▶ _Problem details_
Make an exact copy of all the entries shown below.

▶ _Data shown_
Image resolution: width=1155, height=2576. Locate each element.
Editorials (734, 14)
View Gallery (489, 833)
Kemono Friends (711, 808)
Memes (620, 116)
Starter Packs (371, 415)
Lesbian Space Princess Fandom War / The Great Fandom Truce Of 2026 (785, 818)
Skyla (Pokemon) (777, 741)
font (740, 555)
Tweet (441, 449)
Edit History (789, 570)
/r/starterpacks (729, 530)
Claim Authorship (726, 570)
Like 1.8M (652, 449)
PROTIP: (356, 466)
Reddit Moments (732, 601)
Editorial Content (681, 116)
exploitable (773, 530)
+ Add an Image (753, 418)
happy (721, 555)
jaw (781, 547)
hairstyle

▶ _Response to this exercise_
Image resolution: width=1155, height=2576. Locate each element.
Editorials (734, 14)
View Gallery (489, 833)
Kemono Friends (711, 808)
Memes (620, 116)
Starter Packs (371, 415)
Lesbian Space Princess Fandom War / The Great Fandom Truce Of 2026 (785, 818)
Skyla (Pokemon) (777, 741)
font (740, 555)
Tweet (441, 449)
Edit History (789, 570)
/r/starterpacks (729, 530)
Claim Authorship (726, 570)
Like 1.8M (652, 449)
PROTIP: (356, 466)
Reddit Moments (732, 601)
Editorial Content (681, 116)
exploitable (773, 530)
+ Add an Image (753, 418)
happy (721, 555)
jaw (781, 547)
hairstyle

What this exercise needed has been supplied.